Text segment >>
BEGIN

How to match dates through fromJson(toJson(date)) with specs2 - scala

I am stuck on the following problem : I want to write a specs2 specification to assert that my to and from json transformations are symetrical. However, I get an error on joda datetime dates.
'2012-04-17T00:04:00.000+02:00' is not equal to '2012-04-17T00:04:00.000+02:00'. Values have the same string representation but possibly different types like List[Int] and List[String] (TimeSpecs.scala:18)
Here is a minimalist specs demonstrating the problem
import org.joda.time.DateTime
import org.specs2.mutable.Specification
class TimeSpecs extends Specification {
"joda and specs2" should {
"play nice" in {
val date = DateTime.parse("2012-04-17T00:04:00+0200")
val date2 = DateTime.parse("2012-04-17T00:04:00+0200")
date === date2
}
"play nice through play json transform" in {
import play.api.libs.json._
import play.api.libs.json.Json._
val date = DateTime.parse("2012-04-17T00:04:00+0200")
val jsDate= toJson(date)
val date2= jsDate.as[DateTime]
date === date2
}
}
}
how should I compare date and date2 in the second test ? they are the same but specs2 doesn't seem to see that :(
--- edit
"manually" inspecting the type at runtime with date.getClass.getCanonicalName returns org.joda.time.Datetime as expected
import org.joda.time.DateTime
import org.specs2.mutable.Specification
class TimeSpecs extends Specification {
"joda and specs2" should {
"play nice" in {
val date = DateTime.parse("2012-04-17T00:04:00+0200")
val date2 = DateTime.parse("2012-04-17T00:04:00+0200")
date === date2
}
"play nice through play json transform" in {
import play.api.libs.json._
import play.api.libs.json.Json._
val date:DateTime = DateTime.parse("2012-04-17T00:04:00+0200")
val jsDate= toJson(date)
val date2:DateTim= jsDate.as[DateTime]
println(date.getClass.getCanonicalName) //prints org.joda.time.DateTime
println(date2.getClass.getCanonicalName)//prints org.joda.time.DateTime
date === date2
}
}
}
Using DateTime#isEqual does kind of work but I loose the benefit of fluent matchers and the useful error messages they bring. Aditionally, what I am actually trying to compare are case class instances which happen to contain dates, not the dates themselves.
Using
date should beEqualTo(date2)
yields the same error as ===

The problem is that joda time defines a very strict equals which considers the date's Chronology for the equality ( DateTime#getChronology ). The isEqual method proposed by Kim Stebel does ignore the Chronology.

END

Stored data >>
BEGIN

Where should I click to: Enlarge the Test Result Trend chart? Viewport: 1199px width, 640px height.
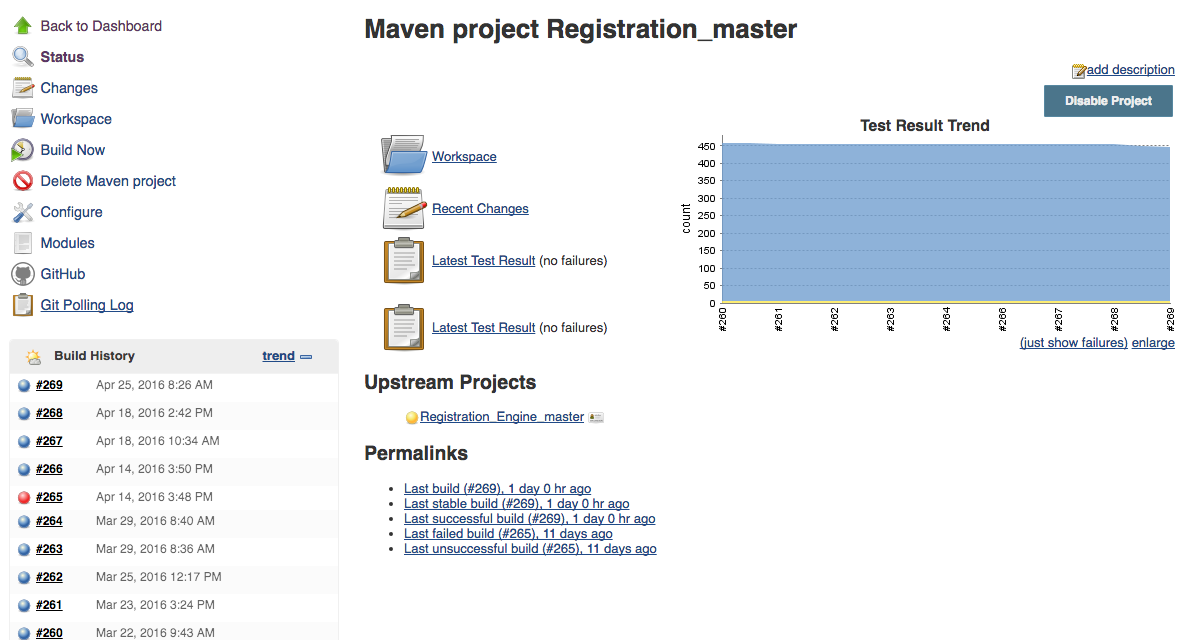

END

What is asked >>
• a. In the thread on comparing Joda dates, rewrite the stretch from "val date2:DateTim= jsDate.as[DateTime]" through "date should beEqualTo(date2)", substituting "readable matchers" for "fluent matchers".
• b. Answer these from the thread on comparing Joda dates:
(i) What string is passed to DateTime.parse in the tests?
(ii) What does the println call on date2 print?
(iii) What does Joda time's strict equals take into account?

Set of answers >>
• a.
val date2:DateTim= jsDate.as[DateTime]
println(date.getClass.getCanonicalName) //prints org.joda.time.DateTime
println(date2.getClass.getCanonicalName)//prints org.joda.time.DateTime
date === date2
}
}
}
Using DateTime#isEqual does kind of work but I loose the benefit of readable matchers and the useful error messages they bring. Aditionally, what I am actually trying to compare are case class instances which happen to contain dates, not the dates themselves.
Using
date should beEqualTo(date2)

• b.
(i) "2012-04-17T00:04:00+0200"
(ii) org.joda.time.DateTime
(iii) The date's Chronology (DateTime#getChronology).